Former prime minister Karmenu Mifsud Bonnici, the man who saved Col. Muammar Gaddafi's life during the 1986 bombing by US warplanes of his Bab Azizija compound, has criticised the freezing of Libyan assets as a "dangerous and unsightly move" and an attack on Libyans' private property.
Mifsud Bonnici said that the Libyan assets, €377 million of which were in Malta, was investment that yielded income for the Libyan people through their government and companies, "as well as to support the economies of the foreign countries where the investments were made,” he said.
“Libyan companies in Malta provided employment for Maltese workers,” he added.
Mifsud Bonnici argued that every country makes efforts towards attracting investment, adding that this is founded through assurances to protect those investments so that those who invest are assured that their capital is not lost “and should be able to take it back when it sees fit.”
“When a government freezes assets belonging to a foreign country, it is failing in its obligation to protect the right of that country to its own assets,” he said, warning that countries that fear that a government might freeze their assets would not be willing to invest.
“Those governments that froze Libyan assets carried out a dangerous and unsightly move as the Libyan government and companies whose assets were frozen owe no debt to anyone,” he reiterated.
Mifsud Bonnici - whose controversial role in divesting the BICAL business empire has been well documented by MaltaToday - said that the right to private property was "a fundamental one" and that governments who froze Libyan assets breached this right.
“It is disgraceful that the United Nations and the European Union committed this breach of a fundamental right to private property. The same can be said of the Maltese government,” he said.
He also slammed how a portion of the frozen Libyan assets will be handed over to the rebel council, saying that not only are governments keeping investments out of their owners’ hands, but “are also passing them on to others who do not own them.”
“The assets of the Libyan government should be taken back by the Libyan government, whoever it is, and the assets belonging to Libyan companies should be taken by those companies, whoever they might be run by,” he said.
He said that should the frozen assets be passed onto to the National Transitional Council “would be a breach of basic legal principles of every civilised country.”
“If there is an issue over who these assets belong to, it should be the courts who decide, not for governments to arbitrarily determine according to political whims,” he added.

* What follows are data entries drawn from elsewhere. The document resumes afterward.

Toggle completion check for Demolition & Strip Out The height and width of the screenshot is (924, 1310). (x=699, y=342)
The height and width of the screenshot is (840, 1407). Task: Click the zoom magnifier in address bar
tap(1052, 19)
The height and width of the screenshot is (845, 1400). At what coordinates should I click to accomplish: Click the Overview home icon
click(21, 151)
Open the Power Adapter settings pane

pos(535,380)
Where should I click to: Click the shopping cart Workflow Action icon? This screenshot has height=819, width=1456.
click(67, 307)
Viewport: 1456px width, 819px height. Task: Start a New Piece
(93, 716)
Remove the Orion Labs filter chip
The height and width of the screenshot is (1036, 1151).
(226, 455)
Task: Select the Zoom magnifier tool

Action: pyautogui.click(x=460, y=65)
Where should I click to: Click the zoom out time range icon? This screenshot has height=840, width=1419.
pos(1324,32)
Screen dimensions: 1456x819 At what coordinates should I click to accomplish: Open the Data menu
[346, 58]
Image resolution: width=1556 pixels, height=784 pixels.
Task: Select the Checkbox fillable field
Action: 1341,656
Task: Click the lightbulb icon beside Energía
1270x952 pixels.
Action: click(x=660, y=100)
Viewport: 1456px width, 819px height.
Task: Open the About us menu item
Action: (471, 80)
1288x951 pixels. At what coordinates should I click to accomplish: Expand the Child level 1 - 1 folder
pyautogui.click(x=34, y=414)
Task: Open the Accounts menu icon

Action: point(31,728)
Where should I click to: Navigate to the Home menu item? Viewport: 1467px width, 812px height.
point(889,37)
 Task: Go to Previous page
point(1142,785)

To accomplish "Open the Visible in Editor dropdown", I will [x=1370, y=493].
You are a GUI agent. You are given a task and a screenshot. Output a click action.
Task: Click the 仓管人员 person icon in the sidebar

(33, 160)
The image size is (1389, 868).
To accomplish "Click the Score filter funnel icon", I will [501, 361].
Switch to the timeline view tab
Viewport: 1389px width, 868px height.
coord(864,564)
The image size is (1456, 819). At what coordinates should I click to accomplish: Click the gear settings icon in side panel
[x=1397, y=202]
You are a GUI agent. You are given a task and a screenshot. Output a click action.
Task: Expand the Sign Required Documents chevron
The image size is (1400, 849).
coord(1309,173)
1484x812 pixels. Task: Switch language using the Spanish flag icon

Late last month, Malta froze €377 million in Libyan government assets. Of these, €86 million alone belonged to the Gaddafi family, or entities in which they were majority stakeholders. In the US, over $30 billion of Libyan assets were similarly frozen.
In early July, Foreign Minister Tonio Borg has committed further Maltese assistance to the Benghazi based Libyan Transitional Council, by promising an exchange in value of frozen Libyan assets by Malta with aid to Benghazi.